Lettre ouverte à monsieur l'écrivain
Par Jacques Algazi (Paris)
 
 

Monsieur l'écrivain,
 

Je viens de terminer la lecture de votre Répertoire des délicatesses du français contemporain et suis encore tout à ma satisfaction. Cependant, cependant... Je veux croire que le typo qui a procédé à la saisie ait cru bien faire, sans vous en parler, en redressant votre phrase, à la page 218: «Cependant, ce n'est pas eux, en général, qui ont pris les principales décisions.» «Ce ne sont pas eux» me semble plus habituel. Il me plaît d'imaginer qu'à la page 277, cet employé, (un remplaçant, sans doute) ait pris la liberté d'améliorer votre texte: «Ici comme là, la simple formulation d'un voeu, ou d'un ordre...». Mon papa, qui n'avait pas eu la chance de naître en Ile-de-France, ni même dans le XIXe arrondissement de sa capitale, m'avait très tôt repris, en me précisant que, s'il est convenable de former un voeu, on ne serait le formuler.
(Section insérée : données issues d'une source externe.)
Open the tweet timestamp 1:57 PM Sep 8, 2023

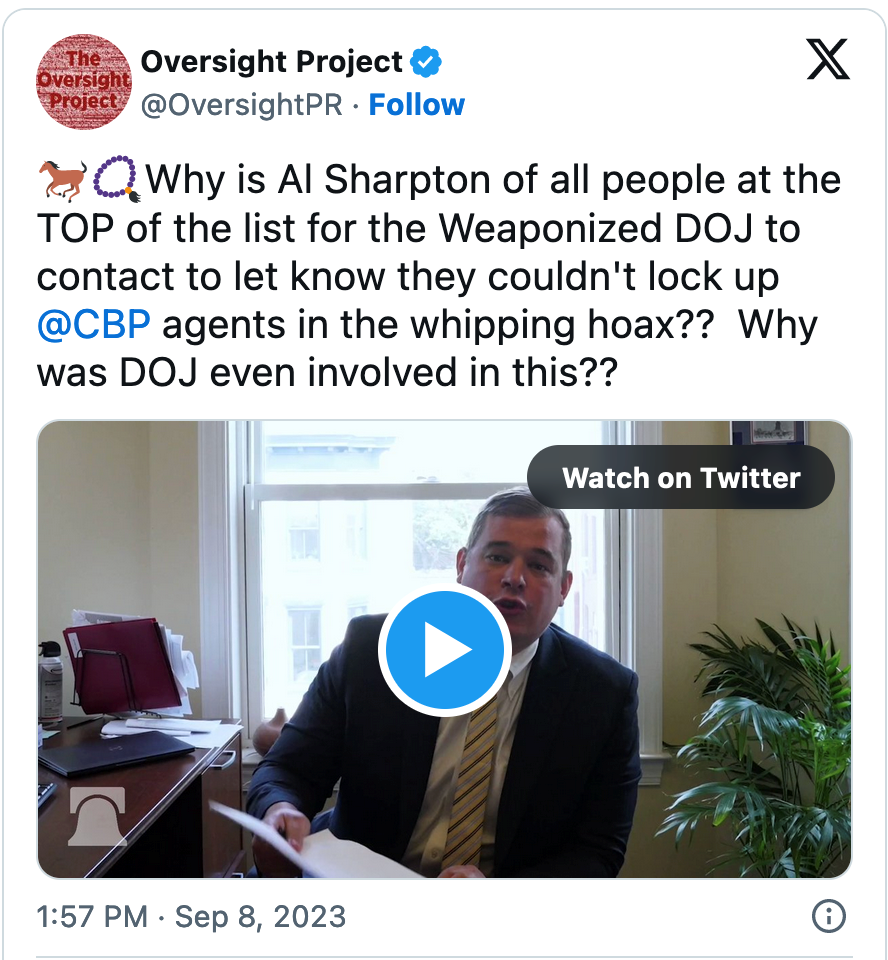tap(191, 917)
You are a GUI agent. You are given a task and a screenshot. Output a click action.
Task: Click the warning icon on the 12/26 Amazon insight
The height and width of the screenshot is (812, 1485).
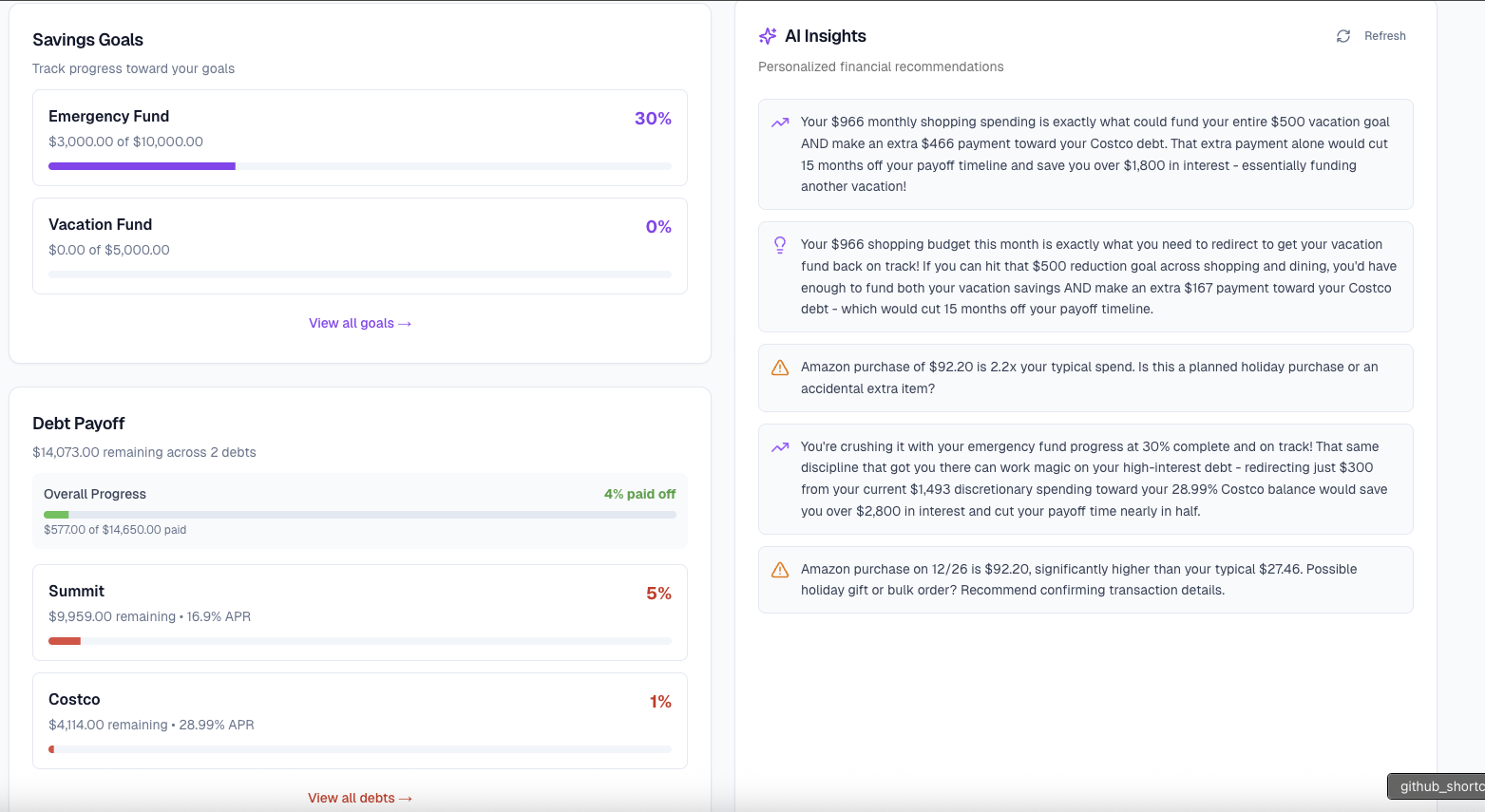tap(779, 569)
Mais enfin bon, quelque part... Je veux me convaincre que vous avez voulu embrasser dans un même zeugma l'ordre qu'il est plus fréquent de donner, d'intimer, de hurler, et le voeu que l'on forme (que l'on prononce parfois au pluriel), au prix d'une périlleuse acrobatie rhétorique.

Revenons maintenant, je vous prie, à la page 271 où vous me parlez d'un «pouilly-montrachet» dont je suis invité (comme de nombreux autres, j'espère) à vous donner des nouvelles. Je vous en apporte donc. Ce fut d'abord la perplexité, puis le déni d'incrédule, puis l'épouvante, enfin l'indignation. Bien que n'étant pas originaire du Nivernais, je me suis plu à en savourer les breuvages. J'ai accompli le même effort pour ce qui concerne le côte de Beaune (que Jacquelin et Poulain écrivent la Côte de Beaune). J'ai réarpenté par la pensée, les lectures, le chemin des campagnes de France. Peine perdue: de pouilly-montrachet, point! Cette fois, il est inconcevable d'incriminer l'incurie du seul subalterne. Il nous faut choisir entre le pouilly-fumé (voire le pouilly-fuissé) qu'on fait avec du sauvignon, et le puligny-montrachet que l'on tire du pinot chardonnay.

Une telle méprise ne saurait que témoigner de l'incapacité fondamentale à discerner l'essentiel qui touche ceux qui n'appartiennent pas à notre beau terroir ; de l'étalage d'un vernis trompeur pour donner au lecteur l'illusion de la science et de la délicatesse des papilles. Ou alors, c'est qu'on a encore trop bu.

Vous me direz que je suis bien prétentieux de vouloir critiquer, moi, déclaré français par deux parents également et lamentabement étrangers. N'avaient-ils traîtreusement profité, pour se faire naturaliser en 1937, de ce que notre bon maître Charles Maurras regardait ailleurs? Et ne m'avaient-ils pas, après la bienfaisante bouffée d'air frais apportée par la collaboration, fait entrer insidieusement au lycée Henri-IV, et occuper ainsi la place d'un autochtone qui en aurait sûrement fait meilleur usage? Sale engeance, pensera-t-on. Pour qui se prend-il! Comment croit-il être capable d'intégrer les finesses que nous ont laissées François Rabelais (Alofribas Nasier ou Rav Belaïche? Les juifs sont partout, ma pauv'dame), Jean Racine, Henri Bergson ou Lautréamont.

Mais voici que la terreur et l'indignation que suscite la découverte de la barbarie font place à la compassion. Je me prends à rêver. Ne porteriez-vous pas un nom de théâtre, quelque pseudonyme devenu héréditaire, comme s'en étaient affublés les marranes espagnols, désireux de tromper leur monde et de judaïser en cachette? Rappelez-vous Nostradamus, Michel de Nostre-Dame. Mais nous savons bien que la tare est indélébile.

Alors, Monsieur l'écrivain, laissez votre masque. Rejoignez-nous! Allons boire le verre de la fraternité, un petit coup de «pouilly-montrachet» par exemple, au bistrot kascher du coin pour que vive la seule France.